Since August 8, average trade prices of the kitchen staple across mandis in Nashik have shown an upward trajectory, and the same has doubled in the last month or so. At Lasalgaon’s wholesale market in Niphad taluka of the district, prices have been over the Rs 2,000 per quintal mark since September 3 and is on the rise. On Wednesday, the average traded price crossed Rs 2,500 per quintal in Lasalgaon market while in the neighbouring taluka of Yeola, it was Rs 2,400. Most markets have reported similar trend in the last month.

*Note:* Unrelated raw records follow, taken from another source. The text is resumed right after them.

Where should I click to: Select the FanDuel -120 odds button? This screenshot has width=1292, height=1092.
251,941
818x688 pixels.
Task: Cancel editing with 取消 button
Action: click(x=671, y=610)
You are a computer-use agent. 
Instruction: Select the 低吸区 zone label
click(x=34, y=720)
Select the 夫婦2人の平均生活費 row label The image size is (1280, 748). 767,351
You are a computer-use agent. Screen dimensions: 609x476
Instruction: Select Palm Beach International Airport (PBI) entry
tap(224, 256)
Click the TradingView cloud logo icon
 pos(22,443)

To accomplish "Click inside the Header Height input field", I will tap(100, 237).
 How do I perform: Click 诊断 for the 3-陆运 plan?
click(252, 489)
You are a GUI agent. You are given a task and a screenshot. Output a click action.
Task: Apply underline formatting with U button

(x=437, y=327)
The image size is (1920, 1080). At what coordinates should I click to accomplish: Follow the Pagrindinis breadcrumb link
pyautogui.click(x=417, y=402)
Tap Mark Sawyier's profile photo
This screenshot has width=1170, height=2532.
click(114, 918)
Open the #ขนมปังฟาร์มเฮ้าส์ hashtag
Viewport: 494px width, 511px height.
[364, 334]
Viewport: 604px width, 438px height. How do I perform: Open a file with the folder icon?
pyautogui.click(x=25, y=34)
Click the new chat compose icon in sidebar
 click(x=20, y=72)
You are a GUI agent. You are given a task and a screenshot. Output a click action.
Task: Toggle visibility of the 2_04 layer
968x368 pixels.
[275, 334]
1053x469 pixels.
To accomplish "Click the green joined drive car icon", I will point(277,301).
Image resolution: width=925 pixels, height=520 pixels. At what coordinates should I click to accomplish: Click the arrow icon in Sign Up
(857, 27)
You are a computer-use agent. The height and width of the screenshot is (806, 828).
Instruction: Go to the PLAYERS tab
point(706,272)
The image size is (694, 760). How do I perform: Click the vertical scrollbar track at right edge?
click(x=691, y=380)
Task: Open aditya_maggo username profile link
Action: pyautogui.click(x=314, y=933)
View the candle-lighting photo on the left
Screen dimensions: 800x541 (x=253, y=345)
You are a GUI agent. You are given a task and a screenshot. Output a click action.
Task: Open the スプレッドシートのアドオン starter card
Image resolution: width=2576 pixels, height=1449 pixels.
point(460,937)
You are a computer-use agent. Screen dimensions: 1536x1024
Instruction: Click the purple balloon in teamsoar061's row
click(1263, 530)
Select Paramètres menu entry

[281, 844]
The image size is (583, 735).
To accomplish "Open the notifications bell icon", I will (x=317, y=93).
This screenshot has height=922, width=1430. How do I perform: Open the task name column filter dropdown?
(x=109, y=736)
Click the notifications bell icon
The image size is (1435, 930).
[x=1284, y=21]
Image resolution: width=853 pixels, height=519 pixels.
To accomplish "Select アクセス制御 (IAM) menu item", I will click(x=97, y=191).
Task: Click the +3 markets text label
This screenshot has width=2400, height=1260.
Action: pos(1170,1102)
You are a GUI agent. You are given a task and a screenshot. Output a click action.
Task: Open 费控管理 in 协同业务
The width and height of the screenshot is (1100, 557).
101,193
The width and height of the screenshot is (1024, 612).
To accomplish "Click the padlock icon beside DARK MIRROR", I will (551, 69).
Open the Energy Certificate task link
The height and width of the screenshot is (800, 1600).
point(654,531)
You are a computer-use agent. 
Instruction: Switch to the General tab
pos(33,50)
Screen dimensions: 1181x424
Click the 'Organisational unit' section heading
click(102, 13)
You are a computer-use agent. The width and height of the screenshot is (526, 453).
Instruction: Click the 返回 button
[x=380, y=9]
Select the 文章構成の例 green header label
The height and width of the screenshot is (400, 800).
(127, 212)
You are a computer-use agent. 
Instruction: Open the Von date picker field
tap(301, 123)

The present trend, said Suresh Deshmukh, a commission agent operating out of Dindori’s wholesale market in Nashik district, was mostly due to the heavy rain in August. The monsoon rain, Deshmukh added has caused extensive damage to the almost market-ready kharif crop in Karnataka. He explained that the crop is planted in April and harvested in September well before the kharif of Maharashtra hits the markets in November.
Ironically, the country had reported a bumper rabi or summer crop as farmers grew the bulb on over 9 lakh hectares (lh) as against the 7.50 lh last season. The bumper crop had pushed down the prices since May, which had seen onion growers complaining of price crash. The coronavirus outbreak-induced lockdown had seen a dip in demand as industrial usage in terms of hotels and food processing industry had come to a grinding halt.
Demands both international and domestic markets have increased, which has seen prices rising in mandis. At retail markets, prices have risen in the last month with urban centres like Delhi, Mumbai and Pune have appreciated from Rs 20 to Rs 30 per kg. More appreciation is expected ahead as supply is likely to remain constrained in the days to come.